The QFFs for c-C3(C2H)2 and c-C3(C2H)(CN) were run directly in Cartesian coordinates and are composed of 115 746 points and 145 824 points, respectively.

The SIC QFFs begin with the optimization of the geometry at each level of theory. The geometry was then displaced by 0.005 Å or 0.005 radians to form the QFF. Single-point energies were computed at each displacement. These single-point energies were then refit by a least-squares procedure to yield the equilibrium geometry. A refit to the function minimum zeroed the gradients and yielded the force constants and the new equilibrium geometry. The force constants were converted from SICs to Cartesian coordinates utilizing the INTDER program (Allen 2005). For the Cartesian QFFs, each geometry was first optimized at the F12-DZ level of theory. The optimized geometry was then displaced along the x, y, and z axes by 0.005 Å to form the QFF (Westbrook et al. 2021).

For all of the QFFs, the rovibrational spectroscopic data was computed utilizing the Cartesian force constants in second order vibrational perturbation theory (Watson 1977; Papousek & Aliev 1982; Franke et al. 2021) in the SPECTRO software package (Gaw et al. 1996). To further increase the accuracy of the data, type-1 and type-2 Fermi resonances, Fermi resonance polyads (Martin & Taylor 1997), Coriolis resonances, and Darling-Dennison resonances were taken into account (Martin & Taylor 1997; Martin et al. 1995).

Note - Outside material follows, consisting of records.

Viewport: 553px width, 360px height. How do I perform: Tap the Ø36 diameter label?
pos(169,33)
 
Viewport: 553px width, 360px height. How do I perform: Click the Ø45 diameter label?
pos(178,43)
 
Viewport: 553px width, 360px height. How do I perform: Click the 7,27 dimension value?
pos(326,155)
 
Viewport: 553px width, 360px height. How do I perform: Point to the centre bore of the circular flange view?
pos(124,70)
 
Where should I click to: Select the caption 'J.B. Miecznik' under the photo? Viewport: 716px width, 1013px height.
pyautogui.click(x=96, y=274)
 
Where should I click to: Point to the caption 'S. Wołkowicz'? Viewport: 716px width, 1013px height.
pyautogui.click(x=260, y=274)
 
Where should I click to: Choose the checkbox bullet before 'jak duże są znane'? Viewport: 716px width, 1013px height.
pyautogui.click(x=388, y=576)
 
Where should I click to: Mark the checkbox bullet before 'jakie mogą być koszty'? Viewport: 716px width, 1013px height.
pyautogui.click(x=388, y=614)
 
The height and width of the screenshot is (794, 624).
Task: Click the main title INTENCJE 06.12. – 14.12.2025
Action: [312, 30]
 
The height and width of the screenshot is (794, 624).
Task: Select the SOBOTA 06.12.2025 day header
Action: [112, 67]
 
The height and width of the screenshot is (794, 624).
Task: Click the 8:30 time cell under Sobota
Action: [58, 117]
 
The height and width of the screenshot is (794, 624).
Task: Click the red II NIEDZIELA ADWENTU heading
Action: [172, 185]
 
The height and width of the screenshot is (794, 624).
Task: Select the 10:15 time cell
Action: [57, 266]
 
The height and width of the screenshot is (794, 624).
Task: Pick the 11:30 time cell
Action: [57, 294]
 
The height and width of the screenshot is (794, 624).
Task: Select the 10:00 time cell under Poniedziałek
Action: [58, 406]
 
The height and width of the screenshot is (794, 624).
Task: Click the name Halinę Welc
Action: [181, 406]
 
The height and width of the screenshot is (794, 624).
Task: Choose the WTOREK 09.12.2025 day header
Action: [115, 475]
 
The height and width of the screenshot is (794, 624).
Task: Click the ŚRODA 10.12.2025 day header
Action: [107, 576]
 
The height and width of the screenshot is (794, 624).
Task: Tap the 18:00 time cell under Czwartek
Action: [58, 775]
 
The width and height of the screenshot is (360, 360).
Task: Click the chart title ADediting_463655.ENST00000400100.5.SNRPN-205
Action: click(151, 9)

The dipole moment for c-C3(CN)2 was computed at the F12-TZ level of theory, and the dipole moments for c-C3(C2H)2 and c-C3(C2H)(CN) were computed at the F12-DZ level of theory. The intensities were computed at the B3LYP/aug-cc-pVTZ (Yang et al. 1986; Lee et al. 1988; Becke 1993; Dunning 1989) level of theory using GAUSSIAN 16 (Frisch et al. 2016). The geometry optimizations, harmonic frequencies, singlepoint energies, and dipole moments were computed with the MOLPRO 2022.2 software package (Werner et al. 2022).

Table 1

Thermodynamics of reaction for formation of c-C3(C2H)2, c-C3(CN)2, and c-C3(C2H)(CN).

3 Results and discussion

3.1 Reaction mechanisms

Figure 4 displays the reaction pathway for the formation of c-C3(C2H)2 from c-C3HC2H and •C2H. Analogously, Fig. 5 shows the mechanism for the formation of c-C3(CN)2 from c-C3HCN and CN. The relative ZPE-corrected electronic energies of all points on the pathways are summarized in Tables 1 and 2. Exothermicities for the single substitutions (Fortenberry 2021; Flint & Fortenberry 2022) show that a second substitution onto the cyclopropenylidene moiety to create c-C3(C2H)2 is as ther-modynamically favorable as the first. However, the formation of c-C3(CN)2 was less exothermic than the formation of c-C3HCN by 2.94 kcal mol–1.

Table 2 also lists the amount of energy needed to exit the reaction pathway from a given intermediate, titled ΔEexit. As shown previously for the monosubstituted derivatives (Fortenberry 2021; Flint & Fortenberry 2022), less of the potential energy gained by creation of the submerged well was required to be given up upon exit from the pathway by the diethynyl derivative at every point within the mechanism. Formation of c-C3 (C2H)2 is less likely to be impeded by a competing radiative stabilization process.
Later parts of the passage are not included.